Description of the task:
Give again, word for word, every line below from the one that has "Instruction: Click the" through the one that has "Close the mininet@mininet-vm", both included, and no others.

Information shown:
###
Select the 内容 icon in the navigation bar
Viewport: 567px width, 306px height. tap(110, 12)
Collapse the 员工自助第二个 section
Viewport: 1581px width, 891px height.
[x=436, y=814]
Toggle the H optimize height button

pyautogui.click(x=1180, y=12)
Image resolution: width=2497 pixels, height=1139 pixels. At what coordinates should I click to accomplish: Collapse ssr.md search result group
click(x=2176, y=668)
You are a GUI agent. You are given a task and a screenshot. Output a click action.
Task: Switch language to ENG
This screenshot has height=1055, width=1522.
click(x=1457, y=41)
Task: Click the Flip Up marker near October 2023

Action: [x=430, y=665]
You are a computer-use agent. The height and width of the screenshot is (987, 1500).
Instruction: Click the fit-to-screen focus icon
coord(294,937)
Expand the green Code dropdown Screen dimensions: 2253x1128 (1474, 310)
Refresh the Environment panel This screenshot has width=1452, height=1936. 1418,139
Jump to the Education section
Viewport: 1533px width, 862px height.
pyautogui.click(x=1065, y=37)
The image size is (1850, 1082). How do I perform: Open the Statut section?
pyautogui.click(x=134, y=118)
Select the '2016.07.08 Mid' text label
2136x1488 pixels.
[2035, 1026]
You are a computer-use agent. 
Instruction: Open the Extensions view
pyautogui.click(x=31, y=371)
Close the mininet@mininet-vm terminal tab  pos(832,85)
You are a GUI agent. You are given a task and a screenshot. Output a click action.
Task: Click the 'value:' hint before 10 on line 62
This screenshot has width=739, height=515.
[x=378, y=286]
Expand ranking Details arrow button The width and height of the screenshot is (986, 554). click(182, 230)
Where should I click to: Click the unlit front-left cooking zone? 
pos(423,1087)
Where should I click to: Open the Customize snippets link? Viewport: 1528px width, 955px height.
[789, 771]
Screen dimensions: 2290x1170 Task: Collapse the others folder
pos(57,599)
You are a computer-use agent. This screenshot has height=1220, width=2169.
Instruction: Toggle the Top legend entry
###
Response below:
Instruction: Click the fit-to-screen focus icon
coord(294,937)
Expand the green Code dropdown Screen dimensions: 2253x1128 (1474, 310)
Refresh the Environment panel This screenshot has width=1452, height=1936. 1418,139
Jump to the Education section
Viewport: 1533px width, 862px height.
pyautogui.click(x=1065, y=37)
The image size is (1850, 1082). How do I perform: Open the Statut section?
pyautogui.click(x=134, y=118)
Select the '2016.07.08 Mid' text label
2136x1488 pixels.
[2035, 1026]
You are a computer-use agent. 
Instruction: Open the Extensions view
pyautogui.click(x=31, y=371)
Close the mininet@mininet-vm terminal tab  pos(832,85)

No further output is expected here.